How to make DataLoader use batched indexing?

StrausMG · April 26, 2020, 11:50am

Hi! I read this section several times and tried to google my question, still cannot figure it out.

My dataset is a tensor that fits in memory, so using batched indexing is much more efficient than indexing items one by one and collating them. Below, I provide two solutions I came up with, but is there a better way?

Option A

In this case I don’t fully utilize worker_count and pin_memory. I didn’t measure if this is important in my case, but anyway:

class IndicesDataset(Dataset):
    def __init__(self, size):
        self.size = size

    def __len__(self):
        return self.size

    def __getitem__(self, index):
        return index


for batch_idx in DataLoader(IndicesDataset(size), *args, **kwargs):
    x, y = X[batch_idx], Y[batch_idx]

Option B

Make a dataset with __getitem__ that is aware of batches. Then:

dataloader = DataLoader(dataset, batch_size=None, sampler=BatchSampler(...))
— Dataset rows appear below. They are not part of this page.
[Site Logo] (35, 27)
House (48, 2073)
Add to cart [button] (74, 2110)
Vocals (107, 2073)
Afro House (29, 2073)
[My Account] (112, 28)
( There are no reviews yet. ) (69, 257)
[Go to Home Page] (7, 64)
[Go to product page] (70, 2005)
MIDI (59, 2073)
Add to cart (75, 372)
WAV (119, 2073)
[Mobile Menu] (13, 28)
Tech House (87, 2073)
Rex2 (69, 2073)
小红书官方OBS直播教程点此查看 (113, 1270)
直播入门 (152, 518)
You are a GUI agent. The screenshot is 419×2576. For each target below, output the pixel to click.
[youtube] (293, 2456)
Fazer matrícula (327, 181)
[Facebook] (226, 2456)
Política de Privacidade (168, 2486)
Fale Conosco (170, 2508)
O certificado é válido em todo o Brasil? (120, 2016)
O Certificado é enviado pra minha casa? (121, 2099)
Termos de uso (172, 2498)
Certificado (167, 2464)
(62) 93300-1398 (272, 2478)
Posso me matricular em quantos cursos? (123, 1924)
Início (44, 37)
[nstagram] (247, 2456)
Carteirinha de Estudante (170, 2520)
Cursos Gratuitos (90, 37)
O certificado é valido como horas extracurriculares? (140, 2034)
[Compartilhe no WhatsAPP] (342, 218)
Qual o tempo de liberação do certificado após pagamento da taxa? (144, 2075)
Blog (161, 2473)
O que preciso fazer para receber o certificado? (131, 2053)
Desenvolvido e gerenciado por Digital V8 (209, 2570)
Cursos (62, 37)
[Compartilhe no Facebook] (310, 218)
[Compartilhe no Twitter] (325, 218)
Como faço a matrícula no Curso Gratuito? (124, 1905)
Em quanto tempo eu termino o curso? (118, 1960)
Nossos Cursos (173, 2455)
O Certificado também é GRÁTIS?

where BatchSampler yields lists of indices (which directly contradicts to the meaning of the sampler argument, I know).

ptrblck · April 27, 2020, 1:45am

Both approaches would most likely work, although I think you could remove the DataLoader from the first approach and add shuffling manually, if wanted.

If you have already loaded the data into the RAM, you could directly get the samples via indexing or gather.